Submissions describing success stories, ongoing research with open questions, lessons learned, and practical tools for scientific big data processing are especially encouraged.
TBD
Please submit a short paper (minimum 4 page, up to 6 page IEEE 2-column format) or full paper (minimum 8 page, up to 10 page IEEE 2-column format) through the online submission system. Submission is single-blind review system.
https://wi-lab.com/cyberchair/2026/bigdata26/scripts/submit.php?subarea=S33&undisplay_detail=1&wh=/cyberchair/2026/bigdata26/scripts/ws_submit.php
Papers should be formatted to IEEE Computer Society Proceedings Manuscript Formatting Guidelines (see link to "formatting instructions" below). https://www.ieee.org/conferences/publishing/templates.html
Important Dates
Paper abstract submission due September 19, 2026
Full workshop paper submission due October 1, 2026
Notification of paper acceptance to authors November 4, 2026
Camera-ready submission of accepted papers November 25, 2026
Organizer Background
Sangkeun Matthew Lee earned his Ph.D. in Computer Science and Engineering from Seoul National University in 2012 and joined Oak Ridge National Laboratory (ORNL) in 2013 as a postdoctoral research associate. He is a Senior Research Staff member in the Critical Infrastructure Resilience Group within ORNL's Geospatial Science and Human Security Division. Lee has led interdisciplinary research in data analytics for power systems, building science, materials science, and medical sciences, advancing energy resilience analytics and scientific software tools.

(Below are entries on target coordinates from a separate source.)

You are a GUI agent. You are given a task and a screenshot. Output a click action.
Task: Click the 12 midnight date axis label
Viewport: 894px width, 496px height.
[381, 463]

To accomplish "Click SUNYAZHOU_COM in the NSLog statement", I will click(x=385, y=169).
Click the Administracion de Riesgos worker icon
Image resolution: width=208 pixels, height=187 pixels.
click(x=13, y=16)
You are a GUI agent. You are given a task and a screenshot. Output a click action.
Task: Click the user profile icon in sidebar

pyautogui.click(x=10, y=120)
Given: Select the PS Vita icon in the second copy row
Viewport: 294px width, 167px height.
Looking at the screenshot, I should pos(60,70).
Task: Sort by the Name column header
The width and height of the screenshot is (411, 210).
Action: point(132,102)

Thomaz Carvalhaes is a R&D Scientist in the Critical Infrastructure Resilience Group at Oak Ridge National Laboratory. His work focuses on grid energy infrastructure as complex systems facing unexpected disruptions and a rapidly changing future. He has worked on disaster resilience and infrastructure projects using geospatial data analytics, modeling, and mixed quantitative and qualitative methods to develop decision tools and datasets.

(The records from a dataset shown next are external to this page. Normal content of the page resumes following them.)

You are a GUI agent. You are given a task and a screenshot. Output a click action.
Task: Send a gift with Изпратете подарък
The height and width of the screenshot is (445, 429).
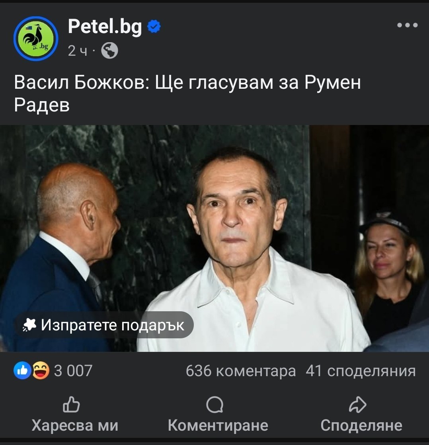coord(104,325)
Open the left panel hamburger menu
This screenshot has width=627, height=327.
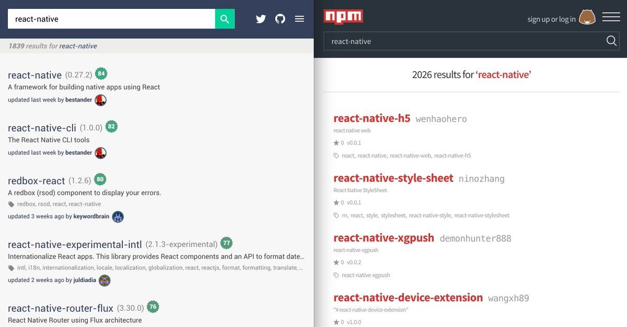[x=299, y=19]
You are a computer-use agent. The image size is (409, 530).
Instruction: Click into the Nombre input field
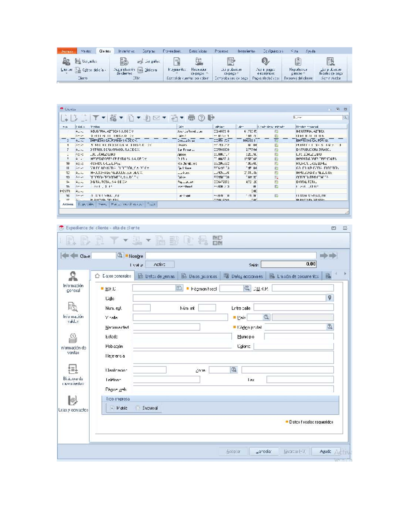[x=231, y=256]
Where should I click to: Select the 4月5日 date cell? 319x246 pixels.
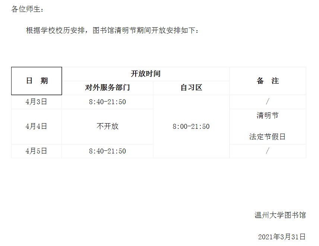coord(37,151)
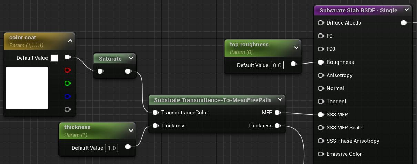Screen dimensions: 417x164
Task: Expand the Substrate Slab BSDF node chevron
Action: 407,10
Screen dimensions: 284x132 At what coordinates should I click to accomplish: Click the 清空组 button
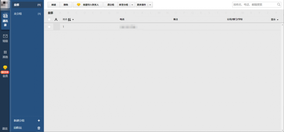(x=110, y=5)
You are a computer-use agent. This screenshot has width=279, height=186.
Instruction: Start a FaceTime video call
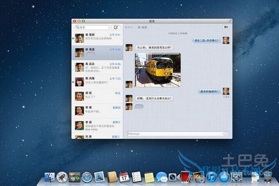click(x=226, y=27)
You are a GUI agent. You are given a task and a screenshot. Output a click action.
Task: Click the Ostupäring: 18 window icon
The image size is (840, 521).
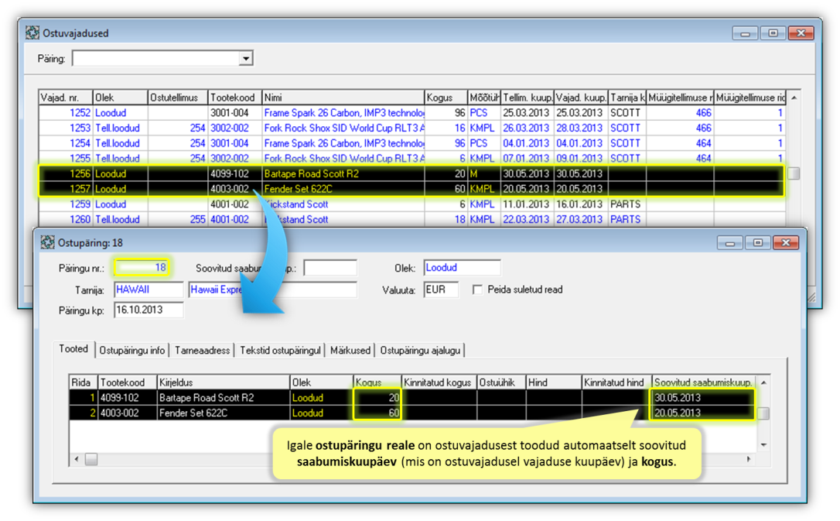click(48, 242)
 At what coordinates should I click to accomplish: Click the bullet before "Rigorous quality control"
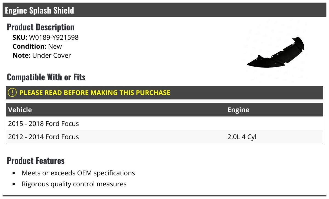14,184
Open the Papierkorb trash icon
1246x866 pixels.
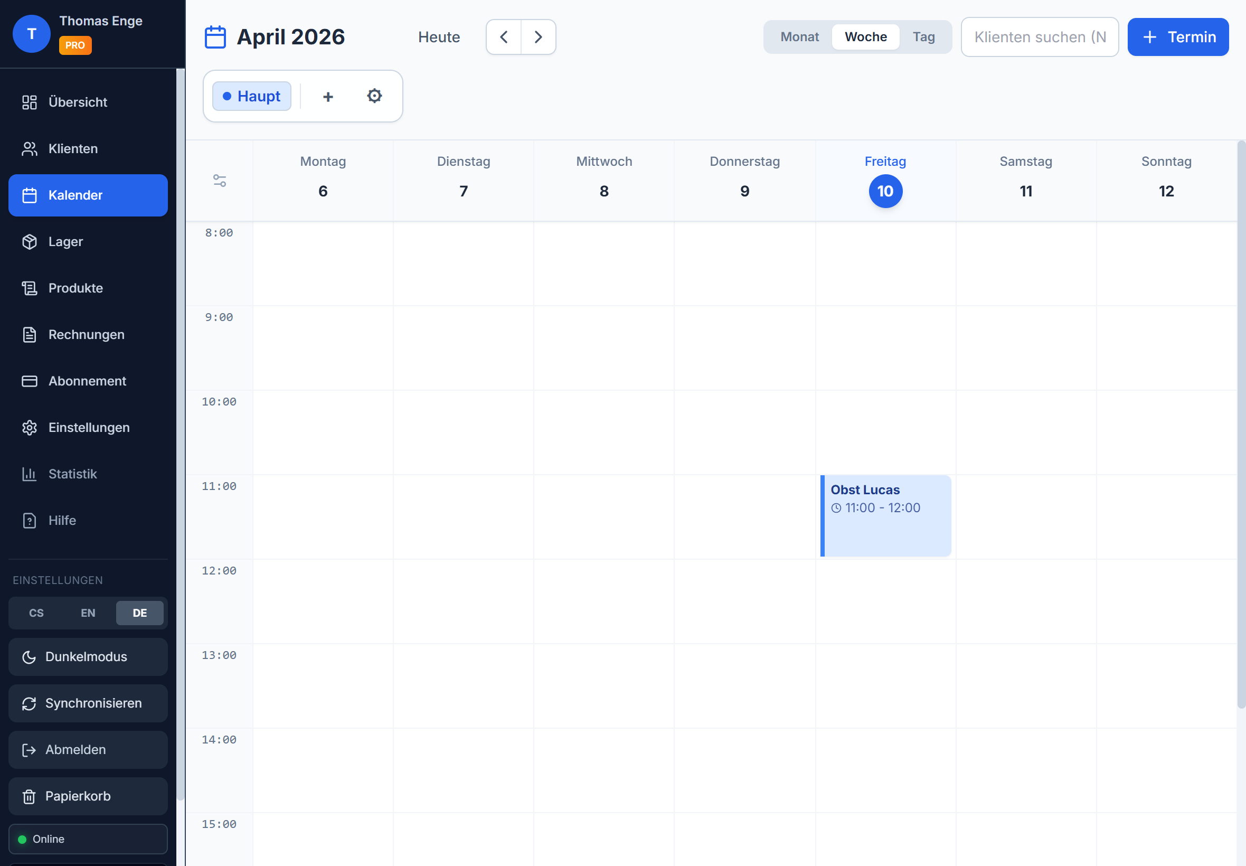29,796
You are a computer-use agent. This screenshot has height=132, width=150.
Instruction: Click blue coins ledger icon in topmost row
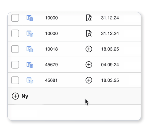click(30, 18)
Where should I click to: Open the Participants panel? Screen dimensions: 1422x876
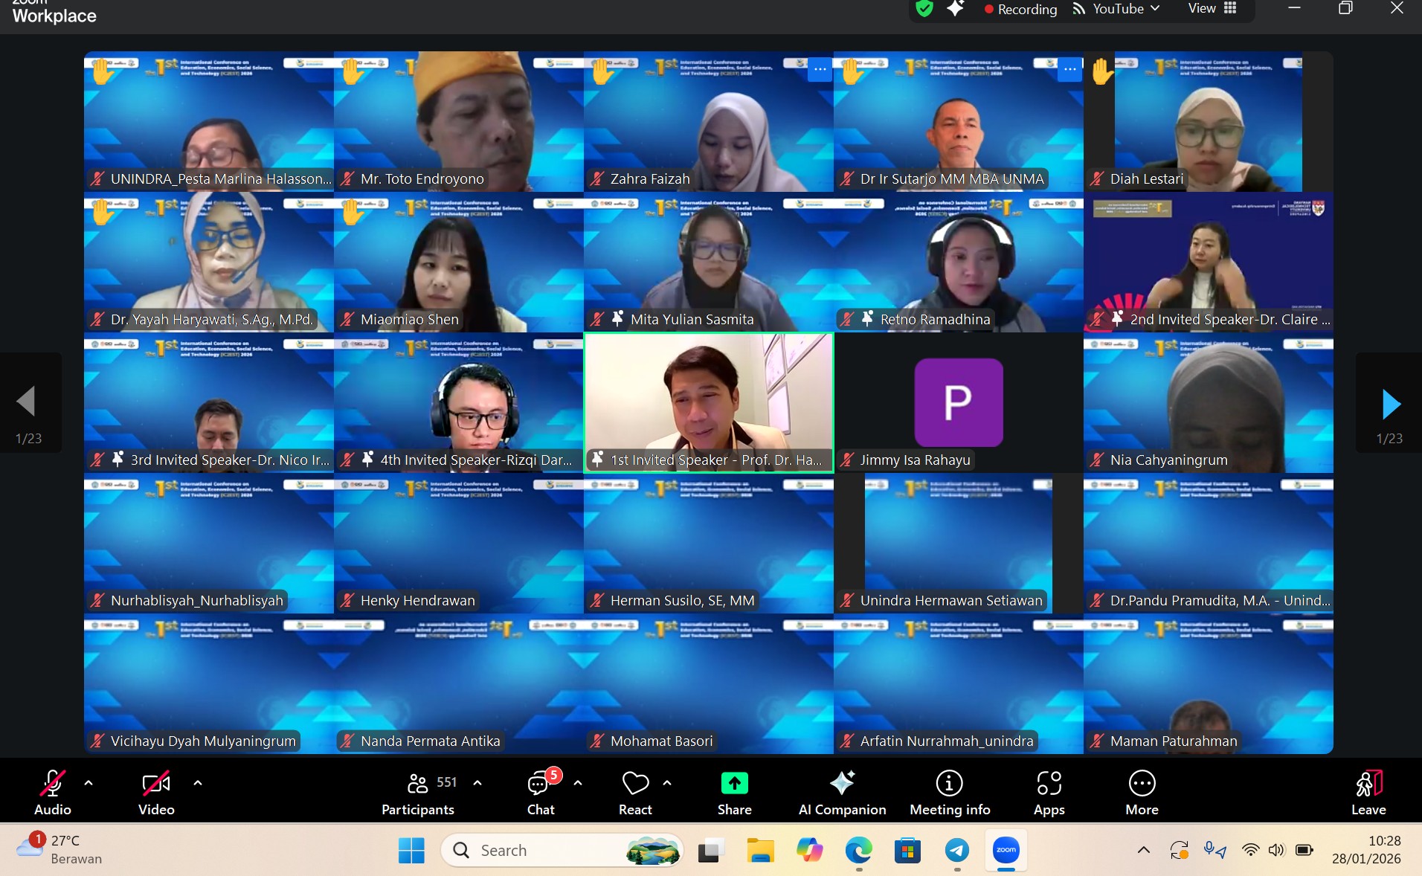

Hillary K. Fishler serves as a research scientist in the Critical Infrastructure Resilience Group at Oak Ridge National Laboratory. Her research centers on coupled human-natural systems related to electric grid infrastructure and ancillary services. Her work applies team science and data-driven narratives to infrastructure and industry applications, including data governance, risk management, information security, social sciences, land-use planning, ecology, and vegetation management.
Minsu Kim is a research scientist at Oak Ridge National Laboratory whose work applies advanced AI technologies, especially transformer models, to Electronic Health Records and genomic data in bioinformatics. His research supports healthcare analytics, predictive modeling, interpretability, and the use of complex biomedical datasets in personalized medicine.